Involvement of mitogen-activated protein kinase signaling in growth and rupture of human intracranial aneurysms.

BACKGROUND AND PURPOSE

Mitogen-activated protein kinases (MAPKs) are involved in vascular wall remodeling, but their role in the pathogenesis of intracranial aneurysms (IAs) is poorly known. We investigated the expression and phosphorylation of the 3 major mitogen-activated protein kinases, c-Jun N-terminal kinase (JNK), p38, and extracellular signal-regulated kinase, in unruptured and ruptured human IAs.

METHODS

Tissue samples (n=24, 12 unruptured and 12 ruptured IAs) were obtained during microneurosurgical clipping. The localization of the proteins was studied by immunofluorescent staining, and protein levels and phosphorylation state were studied by Western blotting.

RESULTS

The phosphorylation of p54 JNK was increased 1.5-fold in ruptured IAs and the phospho-p54 JNK level and its phosphorylation state directly correlated with IA size. The levels of phosphorylated and total levels of p38 were associated with IA size as well. Extracellular signal-regulated kinase did not associate with IA size or rupture status. Expression of transcription factor c-Jun, a downstream target of JNK, correlated with p54 JNK level and phosphorylation state.

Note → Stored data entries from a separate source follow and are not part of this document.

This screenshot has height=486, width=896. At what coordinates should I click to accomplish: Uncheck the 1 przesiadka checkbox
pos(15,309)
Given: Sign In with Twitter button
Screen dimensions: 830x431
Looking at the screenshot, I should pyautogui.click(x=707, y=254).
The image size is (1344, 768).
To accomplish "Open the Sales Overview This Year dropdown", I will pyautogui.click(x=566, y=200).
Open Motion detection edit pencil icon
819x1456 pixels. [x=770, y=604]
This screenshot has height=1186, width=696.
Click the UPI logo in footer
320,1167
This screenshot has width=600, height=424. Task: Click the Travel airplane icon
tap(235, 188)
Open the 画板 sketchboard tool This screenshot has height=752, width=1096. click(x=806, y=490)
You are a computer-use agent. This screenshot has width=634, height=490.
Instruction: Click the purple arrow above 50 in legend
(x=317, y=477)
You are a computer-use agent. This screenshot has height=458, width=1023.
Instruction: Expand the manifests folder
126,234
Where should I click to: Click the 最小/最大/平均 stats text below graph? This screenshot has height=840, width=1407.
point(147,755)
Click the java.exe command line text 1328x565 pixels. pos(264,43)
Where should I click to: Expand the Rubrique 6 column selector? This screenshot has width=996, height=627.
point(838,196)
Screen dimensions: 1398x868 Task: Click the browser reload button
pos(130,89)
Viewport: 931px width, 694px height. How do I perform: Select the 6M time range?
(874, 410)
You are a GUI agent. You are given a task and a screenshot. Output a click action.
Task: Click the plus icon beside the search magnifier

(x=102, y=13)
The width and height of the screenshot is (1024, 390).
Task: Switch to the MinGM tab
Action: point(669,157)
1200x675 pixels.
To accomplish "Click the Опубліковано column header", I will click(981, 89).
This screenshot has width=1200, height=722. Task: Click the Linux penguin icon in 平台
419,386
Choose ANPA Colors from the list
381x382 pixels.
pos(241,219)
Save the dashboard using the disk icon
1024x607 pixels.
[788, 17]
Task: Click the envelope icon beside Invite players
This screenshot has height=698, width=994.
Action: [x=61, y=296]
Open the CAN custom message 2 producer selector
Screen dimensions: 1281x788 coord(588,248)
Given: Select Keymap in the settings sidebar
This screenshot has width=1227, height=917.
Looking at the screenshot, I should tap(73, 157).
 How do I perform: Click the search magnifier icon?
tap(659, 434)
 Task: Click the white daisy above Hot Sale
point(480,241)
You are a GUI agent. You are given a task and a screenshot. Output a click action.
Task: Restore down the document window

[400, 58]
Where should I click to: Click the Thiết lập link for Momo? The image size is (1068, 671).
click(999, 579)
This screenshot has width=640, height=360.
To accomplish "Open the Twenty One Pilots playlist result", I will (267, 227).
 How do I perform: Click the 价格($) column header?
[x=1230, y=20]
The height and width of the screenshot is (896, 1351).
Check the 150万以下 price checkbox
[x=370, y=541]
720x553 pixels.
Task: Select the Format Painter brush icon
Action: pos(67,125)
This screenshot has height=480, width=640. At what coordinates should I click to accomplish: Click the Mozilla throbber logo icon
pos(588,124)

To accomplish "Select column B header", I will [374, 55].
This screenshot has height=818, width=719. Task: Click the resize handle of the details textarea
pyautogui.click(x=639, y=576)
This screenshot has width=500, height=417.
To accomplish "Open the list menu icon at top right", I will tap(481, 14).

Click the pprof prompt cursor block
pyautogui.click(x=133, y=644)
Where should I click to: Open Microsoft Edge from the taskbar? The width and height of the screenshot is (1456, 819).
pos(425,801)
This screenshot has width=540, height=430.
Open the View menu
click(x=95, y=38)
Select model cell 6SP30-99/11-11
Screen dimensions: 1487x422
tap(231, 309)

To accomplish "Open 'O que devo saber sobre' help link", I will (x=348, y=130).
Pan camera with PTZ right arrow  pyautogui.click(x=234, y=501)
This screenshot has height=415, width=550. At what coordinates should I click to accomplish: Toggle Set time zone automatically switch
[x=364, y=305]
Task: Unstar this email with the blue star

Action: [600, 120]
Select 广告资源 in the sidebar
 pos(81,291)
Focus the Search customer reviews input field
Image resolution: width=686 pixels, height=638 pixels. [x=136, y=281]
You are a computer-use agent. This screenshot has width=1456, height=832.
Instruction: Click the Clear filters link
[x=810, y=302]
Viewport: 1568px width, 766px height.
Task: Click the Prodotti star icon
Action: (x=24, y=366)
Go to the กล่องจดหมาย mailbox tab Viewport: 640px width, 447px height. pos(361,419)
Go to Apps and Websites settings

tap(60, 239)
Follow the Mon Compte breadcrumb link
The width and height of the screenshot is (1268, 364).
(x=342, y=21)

Furthermore, the levels of matrix metalloproteinase 9, known to have a role in vessel wall degeneration, correlated with p54 JNK phosphorylation in unruptured IAs and its expression was increased 4.3-fold in ruptured IAs.

CONCLUSIONS

Our results suggest that JNK activity and expression are involved in IA growth and possibly rupture and p38 expression in IA growth. Thus, pharmacological therapy affecting the stress-activated mitogen-activated protein kinases, JNK and p38, may enhance the repair of the IA wall in the future.